In an indifferent world, Mr Tong believes that an individual can make a difference if he reaches out to help even one fellow human being. Spurred by this honest-to-goodness motivation, he submitted himself to four days of intensive tests and interviews and then to a nine-hour operation at the National University Hospital. Health-care workers were doubtless extra careful before proceeding because it is the first case here of an altruistic liver donation by an unrelated donor. In 2002, television actor Pierre Png made the headlines when he donated part of his liver to his then girlfriend (and now wife) Andrea de Cruz. Though the liver of a healthy person is able to regenerate, the scar on Mr Tong's abdomen will always remind him of a moment in his life when he was true to his convictions.

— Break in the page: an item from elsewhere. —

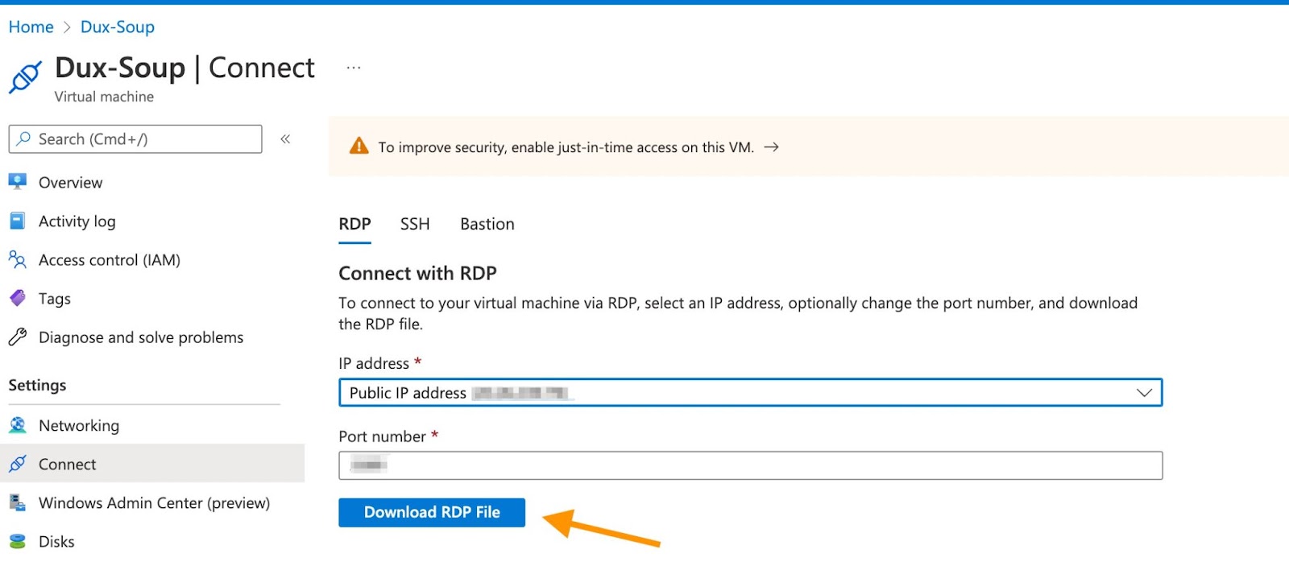Switch to the Bastion tab
This screenshot has width=1289, height=562.
487,224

Mr Tong might not regard his act of generosity as an exemplar. Organ donation carries risks and no one should feel pressured in any way to agree to it, without first consulting trusted relatives and friends, and independent professionals. Even if a life is at stake - the recipient of Mr Tong's liver had only a week to live as family members had failed the tests as donors - deliberation should be unhurried. However, organ donations are also possible in other ways - for example, when brain death occurs. It is encouraging to note that since 2007, less than 3 per cent of the population that comes under the Human Organ Transplant Act have opted out. From 2010 to the end of last year, about 7,000 people had opted out. Perhaps some, moved by Mr Tong's gift, may change their minds.